- [Work to be completed]
From the records below, take each line where the string "computer" shows up and copy it.

··· Data section ···

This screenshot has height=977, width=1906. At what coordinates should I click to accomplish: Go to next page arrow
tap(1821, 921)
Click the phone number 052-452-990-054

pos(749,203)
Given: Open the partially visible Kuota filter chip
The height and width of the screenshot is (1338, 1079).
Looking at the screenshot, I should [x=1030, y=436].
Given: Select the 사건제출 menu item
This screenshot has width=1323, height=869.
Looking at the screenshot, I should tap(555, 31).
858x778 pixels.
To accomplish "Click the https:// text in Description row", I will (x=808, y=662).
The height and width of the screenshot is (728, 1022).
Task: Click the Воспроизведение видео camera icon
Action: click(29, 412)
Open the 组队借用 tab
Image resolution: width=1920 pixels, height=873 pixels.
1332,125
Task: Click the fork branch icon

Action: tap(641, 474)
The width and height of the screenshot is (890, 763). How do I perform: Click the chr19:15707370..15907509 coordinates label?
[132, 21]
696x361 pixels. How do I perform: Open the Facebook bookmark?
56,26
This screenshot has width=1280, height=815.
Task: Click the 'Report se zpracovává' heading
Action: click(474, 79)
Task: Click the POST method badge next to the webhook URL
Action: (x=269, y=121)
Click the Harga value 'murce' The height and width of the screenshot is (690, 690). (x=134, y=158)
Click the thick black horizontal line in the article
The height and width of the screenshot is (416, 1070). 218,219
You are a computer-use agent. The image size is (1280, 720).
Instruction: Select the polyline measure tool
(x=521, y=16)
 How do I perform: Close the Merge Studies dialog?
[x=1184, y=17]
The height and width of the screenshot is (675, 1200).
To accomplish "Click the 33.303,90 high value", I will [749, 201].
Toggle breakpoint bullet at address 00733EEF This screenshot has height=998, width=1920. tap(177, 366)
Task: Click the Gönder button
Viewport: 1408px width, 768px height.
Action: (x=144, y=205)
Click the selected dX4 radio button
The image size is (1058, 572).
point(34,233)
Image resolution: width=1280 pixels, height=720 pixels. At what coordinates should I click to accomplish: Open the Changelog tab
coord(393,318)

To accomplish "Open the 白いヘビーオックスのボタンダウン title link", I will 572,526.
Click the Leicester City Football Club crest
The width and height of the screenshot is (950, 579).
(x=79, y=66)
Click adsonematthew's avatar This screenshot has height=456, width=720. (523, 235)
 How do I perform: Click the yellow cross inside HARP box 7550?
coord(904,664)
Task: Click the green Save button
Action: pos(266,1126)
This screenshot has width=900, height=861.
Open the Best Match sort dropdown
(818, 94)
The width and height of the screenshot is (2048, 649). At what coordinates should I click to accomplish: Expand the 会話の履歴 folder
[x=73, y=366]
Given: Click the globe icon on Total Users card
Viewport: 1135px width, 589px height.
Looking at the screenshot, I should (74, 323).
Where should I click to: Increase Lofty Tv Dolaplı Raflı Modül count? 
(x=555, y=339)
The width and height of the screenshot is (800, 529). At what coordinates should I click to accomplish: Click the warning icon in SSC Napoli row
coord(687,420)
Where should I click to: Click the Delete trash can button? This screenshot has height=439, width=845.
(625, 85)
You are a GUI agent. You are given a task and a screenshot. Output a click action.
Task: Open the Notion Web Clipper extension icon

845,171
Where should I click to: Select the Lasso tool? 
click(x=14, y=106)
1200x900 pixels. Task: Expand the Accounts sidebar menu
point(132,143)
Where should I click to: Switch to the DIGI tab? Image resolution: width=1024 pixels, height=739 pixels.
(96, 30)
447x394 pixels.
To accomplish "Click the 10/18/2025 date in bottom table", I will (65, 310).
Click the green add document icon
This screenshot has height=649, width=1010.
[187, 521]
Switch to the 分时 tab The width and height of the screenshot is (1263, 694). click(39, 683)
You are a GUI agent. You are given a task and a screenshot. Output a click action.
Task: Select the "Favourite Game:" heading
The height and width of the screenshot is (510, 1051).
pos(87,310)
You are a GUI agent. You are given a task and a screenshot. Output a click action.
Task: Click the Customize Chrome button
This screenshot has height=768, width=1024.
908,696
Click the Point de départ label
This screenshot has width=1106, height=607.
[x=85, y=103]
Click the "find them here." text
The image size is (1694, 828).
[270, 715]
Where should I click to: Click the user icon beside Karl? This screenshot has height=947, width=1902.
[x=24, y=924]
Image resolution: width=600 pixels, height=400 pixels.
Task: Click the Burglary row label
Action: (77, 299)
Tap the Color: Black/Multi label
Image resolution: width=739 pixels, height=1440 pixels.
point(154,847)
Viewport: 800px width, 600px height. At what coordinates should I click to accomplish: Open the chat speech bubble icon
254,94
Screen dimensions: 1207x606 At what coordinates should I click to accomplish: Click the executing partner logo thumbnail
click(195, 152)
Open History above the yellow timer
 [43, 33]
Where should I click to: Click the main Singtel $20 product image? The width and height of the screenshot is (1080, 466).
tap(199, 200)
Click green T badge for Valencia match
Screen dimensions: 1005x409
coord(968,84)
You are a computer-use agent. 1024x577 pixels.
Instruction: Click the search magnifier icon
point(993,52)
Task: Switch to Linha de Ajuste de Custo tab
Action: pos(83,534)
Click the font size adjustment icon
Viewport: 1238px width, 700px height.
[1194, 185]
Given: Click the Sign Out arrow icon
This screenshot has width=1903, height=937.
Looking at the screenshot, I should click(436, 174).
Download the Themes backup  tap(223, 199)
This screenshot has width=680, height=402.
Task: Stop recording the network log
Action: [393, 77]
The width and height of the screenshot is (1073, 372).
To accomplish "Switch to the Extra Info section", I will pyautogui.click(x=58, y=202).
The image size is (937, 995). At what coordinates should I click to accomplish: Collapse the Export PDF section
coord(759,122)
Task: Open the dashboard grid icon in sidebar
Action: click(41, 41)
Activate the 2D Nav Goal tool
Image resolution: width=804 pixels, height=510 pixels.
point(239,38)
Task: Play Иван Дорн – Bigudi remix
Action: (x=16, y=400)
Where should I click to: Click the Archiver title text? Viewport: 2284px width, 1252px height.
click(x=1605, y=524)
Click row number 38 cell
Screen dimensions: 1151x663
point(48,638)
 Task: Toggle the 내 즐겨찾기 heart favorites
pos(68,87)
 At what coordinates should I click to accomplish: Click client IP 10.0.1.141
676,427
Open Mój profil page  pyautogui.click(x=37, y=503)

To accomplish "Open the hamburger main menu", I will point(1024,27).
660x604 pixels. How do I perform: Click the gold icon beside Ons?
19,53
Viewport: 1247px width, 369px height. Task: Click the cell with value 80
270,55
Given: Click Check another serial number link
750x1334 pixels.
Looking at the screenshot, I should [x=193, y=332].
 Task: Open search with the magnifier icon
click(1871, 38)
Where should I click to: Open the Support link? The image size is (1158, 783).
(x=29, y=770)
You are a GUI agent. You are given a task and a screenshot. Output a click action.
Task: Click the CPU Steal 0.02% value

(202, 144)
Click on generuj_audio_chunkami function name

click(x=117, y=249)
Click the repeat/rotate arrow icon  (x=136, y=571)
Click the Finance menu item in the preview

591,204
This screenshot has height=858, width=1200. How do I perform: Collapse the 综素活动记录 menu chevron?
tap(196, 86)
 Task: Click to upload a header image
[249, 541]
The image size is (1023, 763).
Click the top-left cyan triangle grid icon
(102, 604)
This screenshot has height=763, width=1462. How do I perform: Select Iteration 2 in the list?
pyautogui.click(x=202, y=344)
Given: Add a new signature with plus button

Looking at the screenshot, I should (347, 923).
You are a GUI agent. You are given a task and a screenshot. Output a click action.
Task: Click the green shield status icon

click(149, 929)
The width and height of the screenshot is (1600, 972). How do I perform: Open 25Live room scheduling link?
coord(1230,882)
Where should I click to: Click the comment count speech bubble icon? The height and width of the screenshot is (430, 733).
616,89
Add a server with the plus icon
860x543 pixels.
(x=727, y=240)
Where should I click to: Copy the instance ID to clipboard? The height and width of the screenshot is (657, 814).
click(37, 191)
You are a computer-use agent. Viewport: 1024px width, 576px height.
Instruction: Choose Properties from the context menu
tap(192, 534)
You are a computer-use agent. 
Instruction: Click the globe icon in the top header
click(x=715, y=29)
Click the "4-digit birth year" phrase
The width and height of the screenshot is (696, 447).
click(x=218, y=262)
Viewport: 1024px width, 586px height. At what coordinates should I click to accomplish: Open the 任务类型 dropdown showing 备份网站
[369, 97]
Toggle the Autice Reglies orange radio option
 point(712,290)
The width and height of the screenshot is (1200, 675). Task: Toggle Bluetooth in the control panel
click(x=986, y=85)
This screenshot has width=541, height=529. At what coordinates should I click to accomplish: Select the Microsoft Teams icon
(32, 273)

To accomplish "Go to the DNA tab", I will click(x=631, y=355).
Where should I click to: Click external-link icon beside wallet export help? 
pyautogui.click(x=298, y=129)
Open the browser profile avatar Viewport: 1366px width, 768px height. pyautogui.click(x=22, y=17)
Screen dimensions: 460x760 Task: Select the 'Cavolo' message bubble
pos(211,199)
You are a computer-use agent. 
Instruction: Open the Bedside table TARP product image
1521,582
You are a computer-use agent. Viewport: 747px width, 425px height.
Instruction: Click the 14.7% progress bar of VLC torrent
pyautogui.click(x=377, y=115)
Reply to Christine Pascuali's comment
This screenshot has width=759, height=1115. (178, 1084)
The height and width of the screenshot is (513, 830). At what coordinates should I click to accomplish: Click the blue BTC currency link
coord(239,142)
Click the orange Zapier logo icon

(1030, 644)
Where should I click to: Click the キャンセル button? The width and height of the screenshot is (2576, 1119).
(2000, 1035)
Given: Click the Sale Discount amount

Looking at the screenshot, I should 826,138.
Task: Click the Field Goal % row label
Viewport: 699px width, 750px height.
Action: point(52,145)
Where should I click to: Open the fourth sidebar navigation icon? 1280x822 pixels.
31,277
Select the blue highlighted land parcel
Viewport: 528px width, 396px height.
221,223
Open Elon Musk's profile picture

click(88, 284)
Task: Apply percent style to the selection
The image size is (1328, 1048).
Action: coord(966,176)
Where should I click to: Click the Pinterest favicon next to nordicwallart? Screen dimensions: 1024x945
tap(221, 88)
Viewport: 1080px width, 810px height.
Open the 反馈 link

···

- [Written response]
You are a computer-use agent. The image size is (1280, 720).
You are a computer-use agent. 1024x577 pixels.
You are a computer-use agent. Viewport: 1024px width, 576px height.
You are a computer-use agent. 
You are a computer-use agent. 
You are a computer-use agent. Viewport: 747px width, 425px height.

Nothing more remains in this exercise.